Water is great and all–what with being essential for life–but let’s be honest, what you really want to have while gazing down on that endless horizon is a nice cold beer.
But carbonation injected into liquid in an environment with very little gravity (like, space) doesn’t mix. The result is flat, sad beer.
Don’t worry, though, the scientists are on it!
Hoehn is one of a small team that invented and patented a mechanism to separate the different phases of fluids in microgravity. Translation: He built a machine that allows for carbonation in outer space.
“A lot of innovations [like these] are coming out of private companies, rather than government-funded programs like NASA,” says Hoehn.
Photo courtesy of Steve Jurvetson.
He explains NASA, as a government agency, is publicly funded and so can’t show commercial bias or turn a profit. NASA is also entrenched in decades of red tape practices, whereas private companies are not and can therefore develop new technologies much quicker.
For example, a company in Japan is attempting to build an elevator into space.
“It would be a challenge for NASA to get the funds and time to devote to a project like that,” Hoehn says.
Typically, government programs spend decades laying the foundation for a new technology, then the private sector takes over and develops thousands of ideas spring-boarding from it.

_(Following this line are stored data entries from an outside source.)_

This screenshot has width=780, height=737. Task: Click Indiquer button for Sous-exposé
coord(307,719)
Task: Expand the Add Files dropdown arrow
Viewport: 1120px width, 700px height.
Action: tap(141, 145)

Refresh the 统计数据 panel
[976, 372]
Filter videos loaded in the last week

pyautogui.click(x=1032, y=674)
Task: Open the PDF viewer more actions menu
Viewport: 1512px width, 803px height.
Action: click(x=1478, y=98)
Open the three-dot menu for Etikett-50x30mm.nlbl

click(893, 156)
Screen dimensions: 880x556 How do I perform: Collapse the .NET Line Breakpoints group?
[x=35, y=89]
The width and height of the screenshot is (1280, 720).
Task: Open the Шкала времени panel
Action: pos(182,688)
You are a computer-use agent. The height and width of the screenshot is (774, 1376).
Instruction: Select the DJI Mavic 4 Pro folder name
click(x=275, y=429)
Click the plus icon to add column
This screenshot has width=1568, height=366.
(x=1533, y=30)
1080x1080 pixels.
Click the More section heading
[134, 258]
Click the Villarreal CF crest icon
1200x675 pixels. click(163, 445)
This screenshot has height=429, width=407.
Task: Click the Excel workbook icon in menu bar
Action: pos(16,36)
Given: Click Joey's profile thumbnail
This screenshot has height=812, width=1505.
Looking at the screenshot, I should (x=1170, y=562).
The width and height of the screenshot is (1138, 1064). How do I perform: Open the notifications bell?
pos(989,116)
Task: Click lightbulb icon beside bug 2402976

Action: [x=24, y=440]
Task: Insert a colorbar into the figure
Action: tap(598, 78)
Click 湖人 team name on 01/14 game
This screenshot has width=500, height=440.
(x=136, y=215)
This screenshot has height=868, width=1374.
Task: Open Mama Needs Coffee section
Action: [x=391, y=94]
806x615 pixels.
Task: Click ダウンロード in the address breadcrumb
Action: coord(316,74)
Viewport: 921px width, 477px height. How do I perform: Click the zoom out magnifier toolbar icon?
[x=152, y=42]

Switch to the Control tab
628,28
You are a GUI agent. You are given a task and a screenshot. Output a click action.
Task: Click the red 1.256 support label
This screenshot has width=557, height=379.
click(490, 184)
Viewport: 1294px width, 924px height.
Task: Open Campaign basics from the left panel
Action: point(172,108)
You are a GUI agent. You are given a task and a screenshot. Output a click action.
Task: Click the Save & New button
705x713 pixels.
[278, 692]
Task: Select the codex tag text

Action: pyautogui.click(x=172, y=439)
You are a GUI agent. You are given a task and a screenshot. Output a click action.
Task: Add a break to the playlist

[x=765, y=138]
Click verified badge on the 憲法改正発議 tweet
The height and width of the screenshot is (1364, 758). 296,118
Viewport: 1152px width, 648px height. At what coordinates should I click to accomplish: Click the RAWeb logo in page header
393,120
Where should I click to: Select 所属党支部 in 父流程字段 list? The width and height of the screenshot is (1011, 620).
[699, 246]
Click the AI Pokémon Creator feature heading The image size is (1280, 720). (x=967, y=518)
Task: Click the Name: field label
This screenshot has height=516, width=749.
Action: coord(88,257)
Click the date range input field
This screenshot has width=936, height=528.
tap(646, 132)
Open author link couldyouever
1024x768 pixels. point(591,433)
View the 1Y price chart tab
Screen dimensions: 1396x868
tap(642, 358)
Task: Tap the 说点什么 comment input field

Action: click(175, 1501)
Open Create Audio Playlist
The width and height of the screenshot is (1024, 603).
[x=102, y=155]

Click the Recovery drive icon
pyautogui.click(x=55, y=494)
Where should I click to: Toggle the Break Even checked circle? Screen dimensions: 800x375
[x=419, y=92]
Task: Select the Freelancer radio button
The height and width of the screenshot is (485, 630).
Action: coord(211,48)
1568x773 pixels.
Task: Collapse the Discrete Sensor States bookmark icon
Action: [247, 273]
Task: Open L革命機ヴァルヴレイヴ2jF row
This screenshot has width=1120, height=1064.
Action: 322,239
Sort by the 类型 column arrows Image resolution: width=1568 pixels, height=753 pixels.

Often, these private companies sell their inventions back to the government.
For instance, after SpaceX developed its ship that could cross the Karman Line and dock with the space station, they entered into a $2.6 billion-dollar contract with NASA agreeing to transport supplies for research from Earth.
“But that’s probably good, because NASA can then focus on research and not waste time trying to get the right forms signed to develop and manufacture new hardware,” Hoehn says.
Though major innovations continue to occur and create more hype about humans traveling to Mars, Hoehn is skeptical.
“We’re still a long ways away from commercial space travel that breaks the Karman Line,” he concludes.
That’s okay, we’ll wait.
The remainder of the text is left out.